Saved data entries:
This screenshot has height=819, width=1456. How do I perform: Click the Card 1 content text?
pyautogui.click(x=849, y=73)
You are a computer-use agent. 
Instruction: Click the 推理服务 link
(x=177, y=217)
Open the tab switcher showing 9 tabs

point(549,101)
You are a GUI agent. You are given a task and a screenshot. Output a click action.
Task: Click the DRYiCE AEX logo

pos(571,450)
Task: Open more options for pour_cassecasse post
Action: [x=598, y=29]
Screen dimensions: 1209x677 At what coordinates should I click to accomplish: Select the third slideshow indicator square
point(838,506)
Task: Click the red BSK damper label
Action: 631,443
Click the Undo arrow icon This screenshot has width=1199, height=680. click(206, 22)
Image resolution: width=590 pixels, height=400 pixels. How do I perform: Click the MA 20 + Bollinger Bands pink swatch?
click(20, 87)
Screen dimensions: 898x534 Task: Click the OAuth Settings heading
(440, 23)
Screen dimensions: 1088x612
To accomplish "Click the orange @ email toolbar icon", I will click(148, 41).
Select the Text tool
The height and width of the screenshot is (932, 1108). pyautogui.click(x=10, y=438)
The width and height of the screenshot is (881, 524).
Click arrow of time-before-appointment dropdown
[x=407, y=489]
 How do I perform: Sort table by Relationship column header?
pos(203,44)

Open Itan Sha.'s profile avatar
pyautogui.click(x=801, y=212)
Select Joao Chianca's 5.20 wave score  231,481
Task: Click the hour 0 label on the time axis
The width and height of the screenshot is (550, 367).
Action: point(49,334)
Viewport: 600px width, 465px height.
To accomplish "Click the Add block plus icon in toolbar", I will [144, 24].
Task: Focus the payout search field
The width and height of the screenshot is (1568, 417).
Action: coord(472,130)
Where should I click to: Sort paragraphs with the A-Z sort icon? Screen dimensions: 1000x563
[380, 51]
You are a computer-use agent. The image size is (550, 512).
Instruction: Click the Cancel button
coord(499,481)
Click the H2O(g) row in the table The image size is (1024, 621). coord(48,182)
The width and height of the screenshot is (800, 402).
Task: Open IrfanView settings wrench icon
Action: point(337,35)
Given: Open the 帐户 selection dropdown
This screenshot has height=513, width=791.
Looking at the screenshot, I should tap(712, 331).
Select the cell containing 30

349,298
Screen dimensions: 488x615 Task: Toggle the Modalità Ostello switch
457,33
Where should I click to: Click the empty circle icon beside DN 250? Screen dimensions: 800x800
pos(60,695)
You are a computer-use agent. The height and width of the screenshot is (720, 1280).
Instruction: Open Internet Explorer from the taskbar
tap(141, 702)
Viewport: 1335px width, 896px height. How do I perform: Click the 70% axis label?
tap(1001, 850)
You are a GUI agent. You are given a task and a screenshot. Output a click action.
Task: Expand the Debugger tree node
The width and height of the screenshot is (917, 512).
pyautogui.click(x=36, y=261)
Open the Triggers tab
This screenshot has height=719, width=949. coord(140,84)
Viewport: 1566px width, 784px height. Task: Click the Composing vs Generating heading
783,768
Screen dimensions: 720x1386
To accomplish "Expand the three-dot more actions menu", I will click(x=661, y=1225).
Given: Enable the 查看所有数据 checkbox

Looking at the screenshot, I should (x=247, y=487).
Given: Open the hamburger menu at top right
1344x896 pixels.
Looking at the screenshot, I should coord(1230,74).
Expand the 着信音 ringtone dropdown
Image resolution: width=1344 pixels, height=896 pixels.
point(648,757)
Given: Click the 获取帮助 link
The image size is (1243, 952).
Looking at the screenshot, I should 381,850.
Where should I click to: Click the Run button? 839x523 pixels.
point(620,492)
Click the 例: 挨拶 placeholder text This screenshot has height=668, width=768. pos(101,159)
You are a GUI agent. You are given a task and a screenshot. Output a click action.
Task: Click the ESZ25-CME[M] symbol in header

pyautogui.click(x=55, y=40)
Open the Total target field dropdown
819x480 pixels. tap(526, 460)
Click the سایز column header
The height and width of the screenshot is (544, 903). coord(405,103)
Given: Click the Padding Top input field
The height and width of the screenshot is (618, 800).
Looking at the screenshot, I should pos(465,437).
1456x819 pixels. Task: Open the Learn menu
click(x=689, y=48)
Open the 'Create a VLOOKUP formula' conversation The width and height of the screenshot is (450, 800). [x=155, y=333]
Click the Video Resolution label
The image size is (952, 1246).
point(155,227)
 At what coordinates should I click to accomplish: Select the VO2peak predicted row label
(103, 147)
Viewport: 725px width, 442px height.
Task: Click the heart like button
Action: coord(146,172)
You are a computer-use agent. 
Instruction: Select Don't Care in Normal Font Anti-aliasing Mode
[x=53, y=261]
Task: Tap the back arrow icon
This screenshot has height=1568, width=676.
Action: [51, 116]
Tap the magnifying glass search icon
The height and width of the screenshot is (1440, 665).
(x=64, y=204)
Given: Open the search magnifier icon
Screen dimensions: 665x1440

== ACTIVITY ==
Every record, copied exactly, is the expected answer.

== ANSWER TO THIS TASK ==
This screenshot has height=819, width=1456. How do I perform: Click the Card 1 content text?
pyautogui.click(x=849, y=73)
You are a computer-use agent. 
Instruction: Click the 推理服务 link
(x=177, y=217)
Open the tab switcher showing 9 tabs

point(549,101)
You are a GUI agent. You are given a task and a screenshot. Output a click action.
Task: Click the DRYiCE AEX logo

pos(571,450)
Task: Open more options for pour_cassecasse post
Action: [x=598, y=29]
Screen dimensions: 1209x677 At what coordinates should I click to accomplish: Select the third slideshow indicator square
point(838,506)
Task: Click the red BSK damper label
Action: 631,443
Click the Undo arrow icon This screenshot has width=1199, height=680. click(206, 22)
Image resolution: width=590 pixels, height=400 pixels. How do I perform: Click the MA 20 + Bollinger Bands pink swatch?
click(20, 87)
Screen dimensions: 898x534 Task: Click the OAuth Settings heading
(440, 23)
Screen dimensions: 1088x612
To accomplish "Click the orange @ email toolbar icon", I will click(148, 41).
Select the Text tool
The height and width of the screenshot is (932, 1108). pyautogui.click(x=10, y=438)
The width and height of the screenshot is (881, 524).
Click arrow of time-before-appointment dropdown
[x=407, y=489]
 How do I perform: Sort table by Relationship column header?
pos(203,44)

Open Itan Sha.'s profile avatar
pyautogui.click(x=801, y=212)
Select Joao Chianca's 5.20 wave score  231,481
Task: Click the hour 0 label on the time axis
The width and height of the screenshot is (550, 367).
Action: point(49,334)
Viewport: 600px width, 465px height.
To accomplish "Click the Add block plus icon in toolbar", I will [144, 24].
Task: Focus the payout search field
The width and height of the screenshot is (1568, 417).
Action: coord(472,130)
Where should I click to: Sort paragraphs with the A-Z sort icon? Screen dimensions: 1000x563
[380, 51]
You are a computer-use agent. The image size is (550, 512).
Instruction: Click the Cancel button
coord(499,481)
Click the H2O(g) row in the table The image size is (1024, 621). coord(48,182)
The width and height of the screenshot is (800, 402).
Task: Open IrfanView settings wrench icon
Action: point(337,35)
Given: Open the 帐户 selection dropdown
This screenshot has height=513, width=791.
Looking at the screenshot, I should tap(712, 331).
Select the cell containing 30

349,298
Screen dimensions: 488x615 Task: Toggle the Modalità Ostello switch
457,33
Where should I click to: Click the empty circle icon beside DN 250? Screen dimensions: 800x800
pos(60,695)
You are a computer-use agent. The height and width of the screenshot is (720, 1280).
Instruction: Open Internet Explorer from the taskbar
tap(141, 702)
Viewport: 1335px width, 896px height. How do I perform: Click the 70% axis label?
tap(1001, 850)
You are a GUI agent. You are given a task and a screenshot. Output a click action.
Task: Expand the Debugger tree node
The width and height of the screenshot is (917, 512).
pyautogui.click(x=36, y=261)
Open the Triggers tab
This screenshot has height=719, width=949. coord(140,84)
Viewport: 1566px width, 784px height. Task: Click the Composing vs Generating heading
783,768
Screen dimensions: 720x1386
To accomplish "Expand the three-dot more actions menu", I will click(x=661, y=1225).
Given: Enable the 查看所有数据 checkbox

Looking at the screenshot, I should (x=247, y=487).
Given: Open the hamburger menu at top right
1344x896 pixels.
Looking at the screenshot, I should coord(1230,74).
Expand the 着信音 ringtone dropdown
Image resolution: width=1344 pixels, height=896 pixels.
point(648,757)
Given: Click the 获取帮助 link
The image size is (1243, 952).
Looking at the screenshot, I should 381,850.
Where should I click to: Click the Run button? 839x523 pixels.
point(620,492)
Click the 例: 挨拶 placeholder text This screenshot has height=668, width=768. pos(101,159)
You are a GUI agent. You are given a task and a screenshot. Output a click action.
Task: Click the ESZ25-CME[M] symbol in header

pyautogui.click(x=55, y=40)
Open the Total target field dropdown
819x480 pixels. tap(526, 460)
Click the سایز column header
The height and width of the screenshot is (544, 903). coord(405,103)
Given: Click the Padding Top input field
The height and width of the screenshot is (618, 800).
Looking at the screenshot, I should pos(465,437).
1456x819 pixels. Task: Open the Learn menu
click(x=689, y=48)
Open the 'Create a VLOOKUP formula' conversation The width and height of the screenshot is (450, 800). [x=155, y=333]
Click the Video Resolution label
The image size is (952, 1246).
point(155,227)
 At what coordinates should I click to accomplish: Select the VO2peak predicted row label
(103, 147)
Viewport: 725px width, 442px height.
Task: Click the heart like button
Action: coord(146,172)
You are a computer-use agent. 
Instruction: Select Don't Care in Normal Font Anti-aliasing Mode
[x=53, y=261]
Task: Tap the back arrow icon
This screenshot has height=1568, width=676.
Action: [51, 116]
Tap the magnifying glass search icon
The height and width of the screenshot is (1440, 665).
(x=64, y=204)
Given: Open the search magnifier icon
Screen dimensions: 665x1440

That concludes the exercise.